Two truths about my current city: It is flat. Sometimes, it is dangerous.

I lived in Chicago as an undergraduate and for four years ran willy-nilly through my Rogers Park neighborhood, blind to potential hazards. One winter, I ran every single day. I ran on icy sidewalks and through snow drifts, past people selling drugs on the corner at the Morse red line stop, along desolate stretches of frozen lake shore. A relative country-bumpkin from Small Town, Wisconsin, I was too awed by the slamming magnitude of wind and high-rises and waves and traffic to be concerned with safety.

I’m older now, and not always so successful at moving blindly and blissfully through my days.  It’s been a crime-heavy summer in Chicago; currently, the homicide rate is up 38 percent from where it was a year ago.

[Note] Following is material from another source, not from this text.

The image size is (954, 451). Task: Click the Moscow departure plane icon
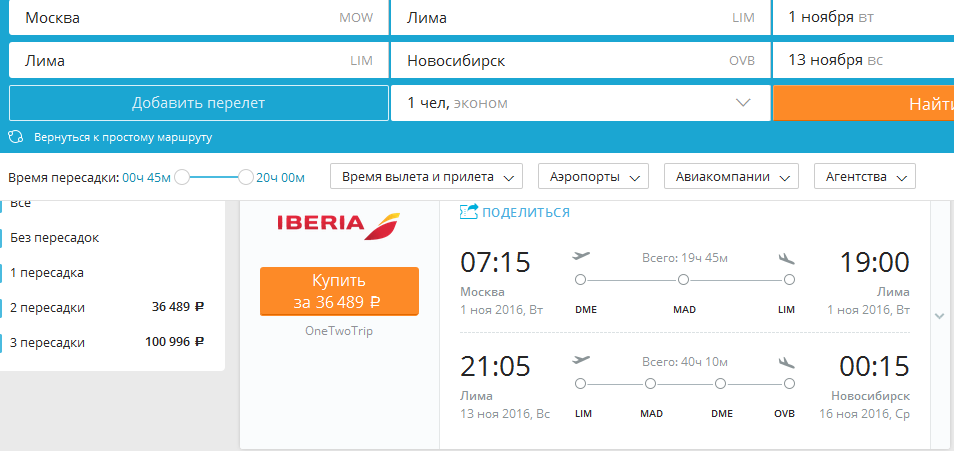[581, 256]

The absolute worst thing anyone can do on a Monday is check the Chicago Tribune, for weekends are a particularly tumultuous time- and sometimes the tumult happens on streets I recognize, and once on a street I had recently incorporated into my long-run route.

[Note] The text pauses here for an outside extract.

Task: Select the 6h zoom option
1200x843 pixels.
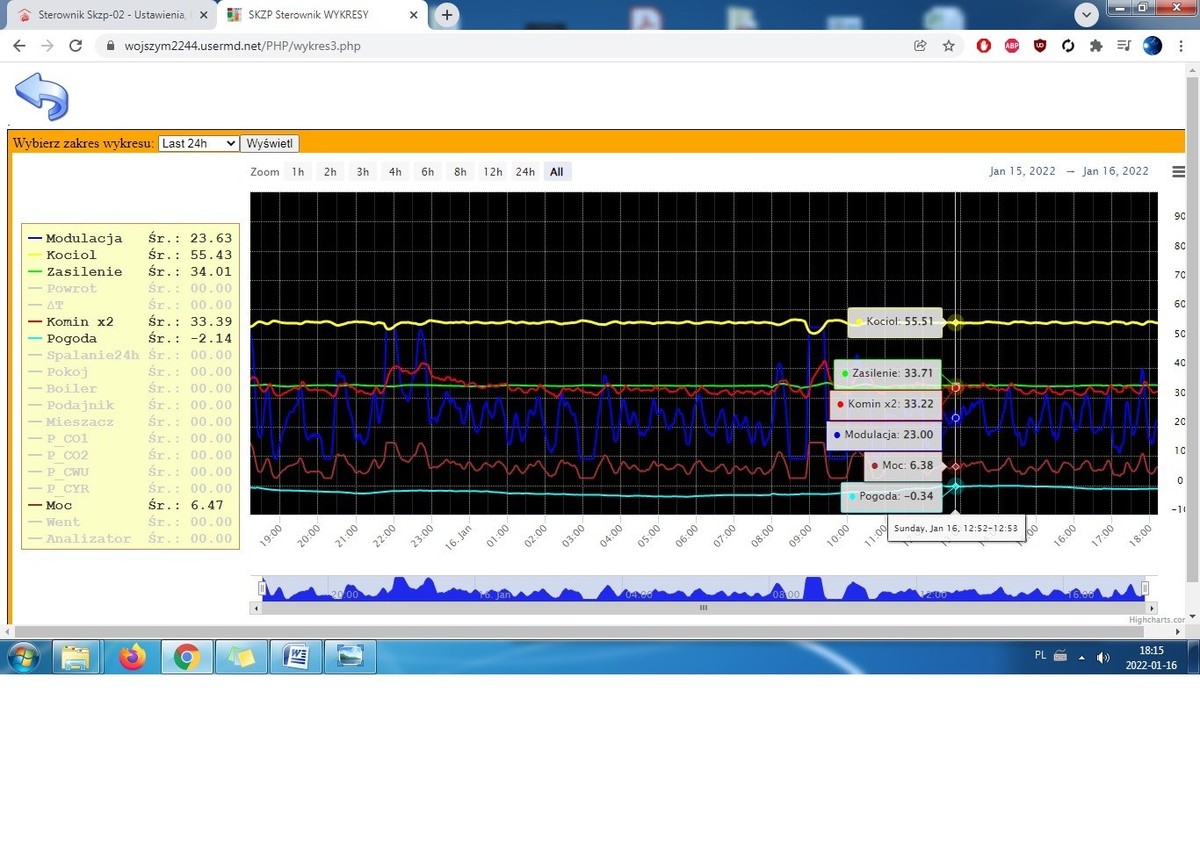Action: [427, 172]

We live in a safe neighborhood, to be sure. There are retired cops and firefighters, a big, leafy park just a walk away, and the incessant, mostly-endearing  shrieking of the passel of kids who play in the pool a few doors down. It sounds idyllic, I suppose, and I’m sure it is (and hope it continues) for my neighbors. As I run through this area, past so many low, brick homes and clean cement stoops and manicured, often treeless front yards, I generally feel very safe. I also feel… bored.

I desperately want to re-frame my life- and my running- through a lens that is entirely present; the truth, however, is that I am wearing a pair of Seattle-tinged sunglasses.

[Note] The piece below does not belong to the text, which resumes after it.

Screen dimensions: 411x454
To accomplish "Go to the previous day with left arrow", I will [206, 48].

I left the house early yesterday morning for a cool(ish) Sunday morning run. The clouds to the south hung ominous in the early light, and dry leaves flickered overhead while bunnies scampered in funny patterns alongside me.  I ran to the west, thinking about storms, excited by the potential of something besides a long, dry day. There’s a tiny hill at Wright College on Montrose, so I ran up it, then down, then up again. And then I ran further west, about three more miles, convinced that I had reached hilly (“hilly”) ground. Because here’s the thing about hills: not only do they make a run much more interesting, they also work a wide variety of muscles. This fact is often only appreciated after plodding along on flat concrete for an hour- it really does a number on the knees.  Anyway. I did not find any hills. Just a lot of low, brick homes and clean cement stoops and manicured, treeless front yards.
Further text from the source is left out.